Primitive atomic logical operations
We offer fetch-and-and, fetch-and-or, etc., which are available as GCC intrinsics. Unfortunately, as far as I can tell those operations are not actually offered by x86_64. So I believe GCC must be implementing them using CAS loops on that (rather important) architecture. On the other hand, that instruction set does offer a plain atomic-and, atomic-or, etc., that do not fetch. In some cases, that may be sufficient. For example, I'm currently designing a potential replacement for the stable pointer system that uses a bitmap to represent a free list. Each deletion operation needs to update the bitmap (or) and then check whether a certain threshold number of entries are free (popcnt).
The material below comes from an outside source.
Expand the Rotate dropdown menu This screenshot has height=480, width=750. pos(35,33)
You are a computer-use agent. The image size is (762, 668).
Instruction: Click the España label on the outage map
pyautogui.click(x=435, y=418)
One straightforward way to accomplish this with available instructions would be
- Atomic OR to mark an entry free
- Load the bitmap
- Perform the popcnt test
Of course, it would be nice to have fetch-and-or here, but we don't actually need it--if a bunch of deletions happen concurrently, then at least one of them will see the popcnt over the threshold (unless intervening allocations with the same bitmap bring the popcnt below the threshold, which is also perfectly acceptable).
Could we (and should we) offer non-fetching atomic operations implemented natively where they're available? One important question is of course whether we'd actually get better performance this way than using a CAS loop. I would conjecture that this is this case under contention, but I don't actually know.